After taking detailed history, and performing physical and mental state examination, the girl was labeled as a case of CM. Adequate psychoeducation was provided to the mother regarding the disorder as well as its management such as behavior therapy. She was advised to ignore the events, minimizing the attention to masturbatory behaviors, distracting the child with other enjoyable activities, and praising the child for expected behaviors. She was also ensured repeatedly regarding the diagnosis as well as the management methods advised for the girl. However, the mother found it challenging to accept the diagnosis, and also the treatment because the girl was not prescribed any medication. The mother was expecting hospitalization, further investigations, and subsequently enough medications. She also asked the psychiatrist to opine whether the girl required overseas treatment to cure the disorder immediately with medications. She was advised to follow up after a week.

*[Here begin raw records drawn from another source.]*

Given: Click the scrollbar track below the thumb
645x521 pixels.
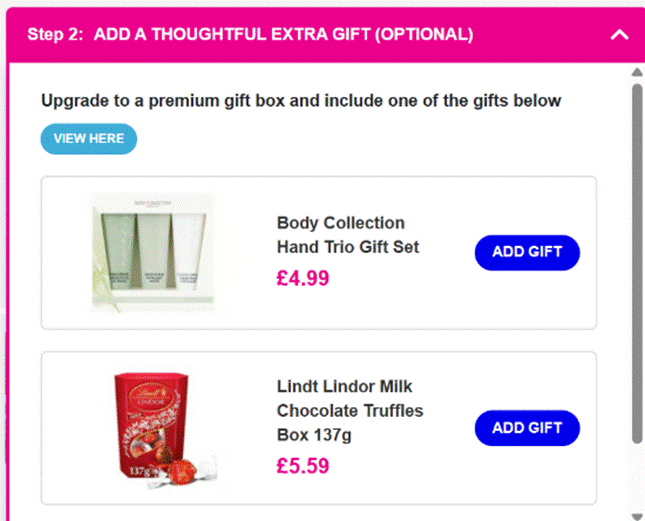Looking at the screenshot, I should (637, 475).
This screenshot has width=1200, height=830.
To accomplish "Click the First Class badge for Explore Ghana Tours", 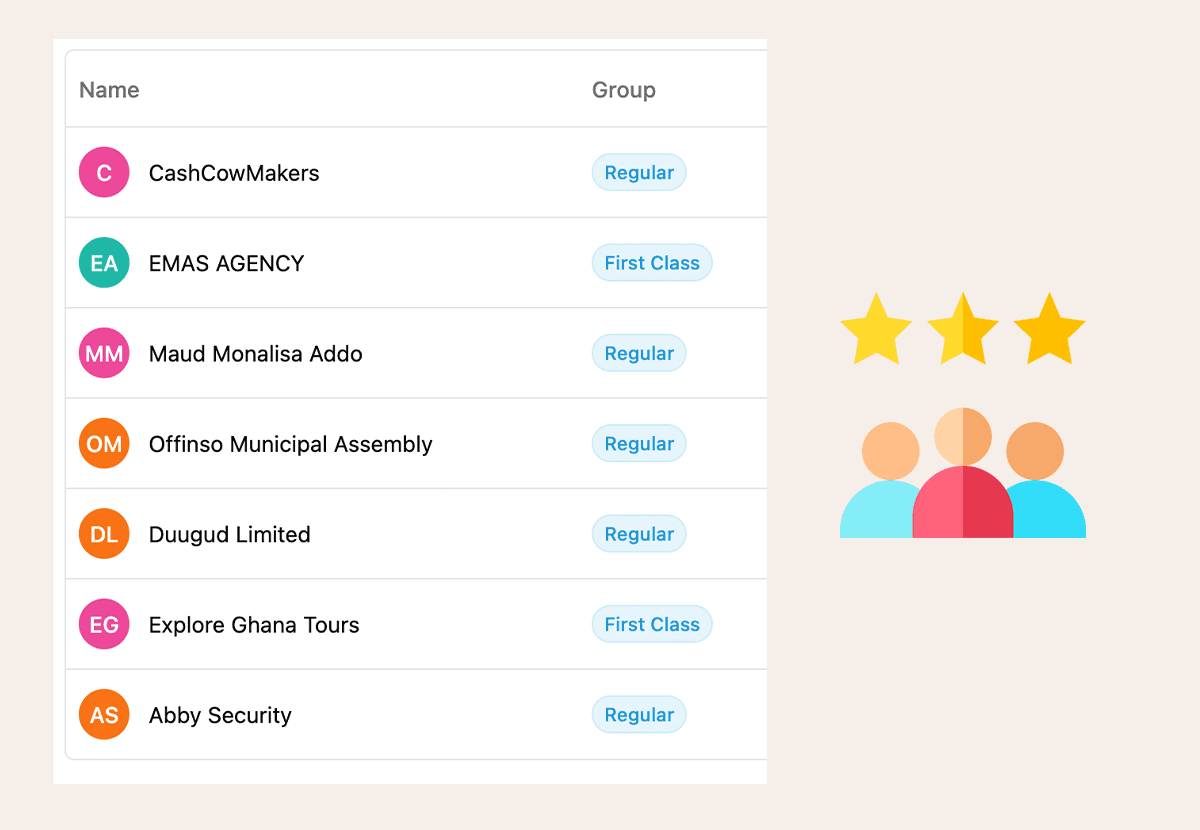I will click(x=652, y=624).
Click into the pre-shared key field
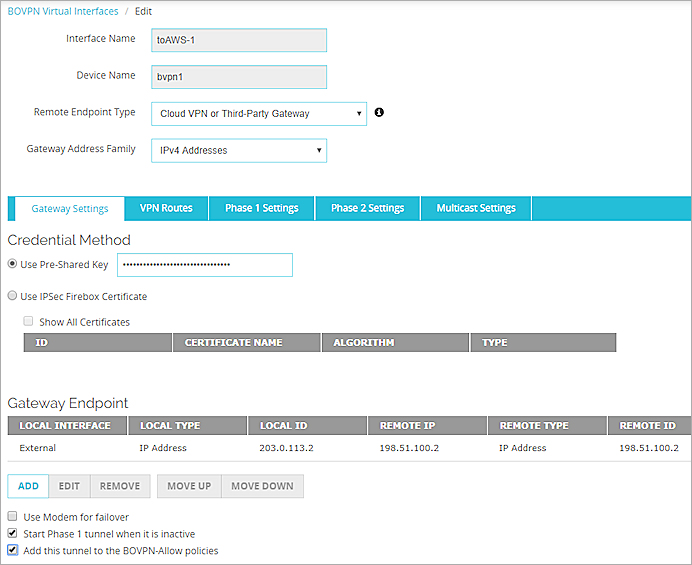 [x=205, y=265]
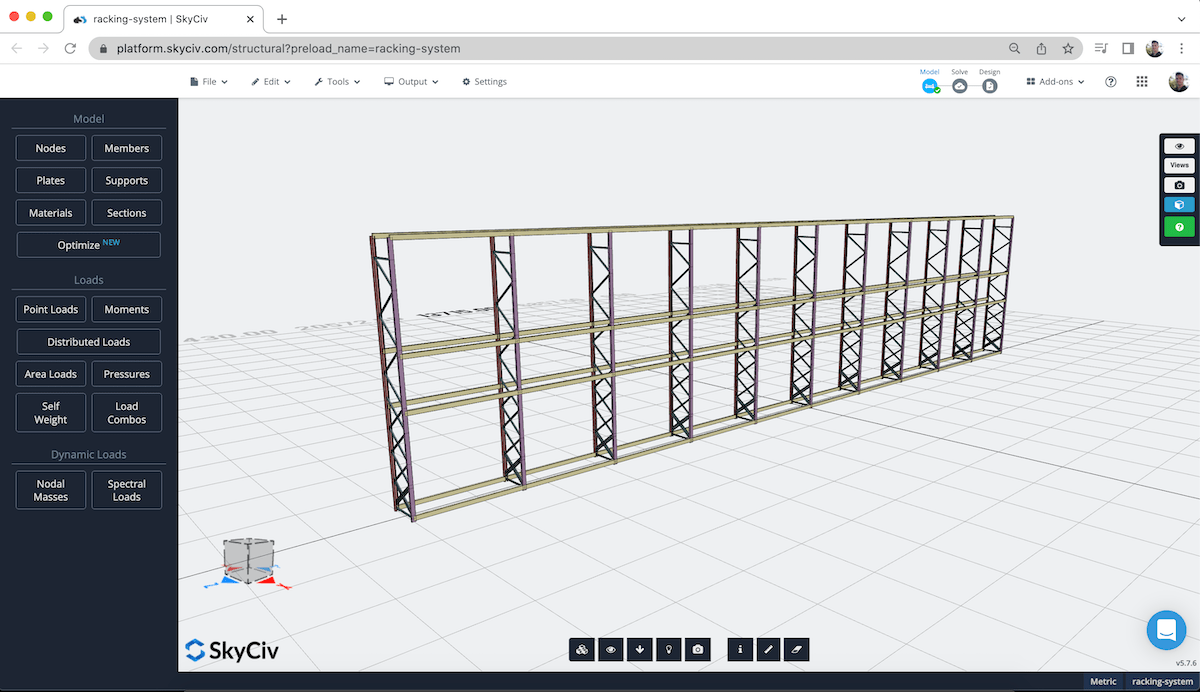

The psychiatrist arranged for a combined meeting with the previously consulted pediatrician and child neurologist, mother of the child, and other family members to convince the family regarding the disorder. After that the mother assured to follow the treatment plan.
Discussion
CM is an almost universal phenomenon which should be ignored if it happens privately as it is self-remitting, though the exact etiological formulation is controversial and poorly understood to date.1-3 Culture of the country and the religious beliefs of the caregivers affect the care being sought significantly. 7 Clinicians need to consider views on cultural awareness and about sex and sexuality. 7
Bangladesh is a sexually conservative Muslim country where sex has been considered as a covert issue, and masturbation as guilty behavior.8, 9 The situation has become more complex due to poor health literacy status of the people. 8 In the current case, the mother along with other family members was very anxious regarding the masturbatory behavior of the child which lead to a disgrace for the whole family. The psychiatrist had to struggle to educate them regarding the behavior, treatment, and prognosis. They thought that the child had a serious neurological disease which could be cured by pills. Adequate awareness among the clinicians could increase the reporting of such cases as well as reduce the stigma attached to talking about the sexual problems.
Conclusions
To the best knowledge of authors, this is first reported case of CM in a sexually conservative country, Bangladesh. This article is expected to raise the issue of CM among clinical practitioners other than psychiatrists, which in turn would reduce the sufferings of the patients and anxiety of the caregivers. Early diagnosis could save extensive investigations as well as treatment seeking from multiple consultants of different specialties.
Footnotes
Declaration of Conflicting Interests
The authors declared no potential conflicts of interest with respect to the research, authorship, and/or publication of this article.
Funding
The authors received no financial support for the research, authorship, and/or publication of this article.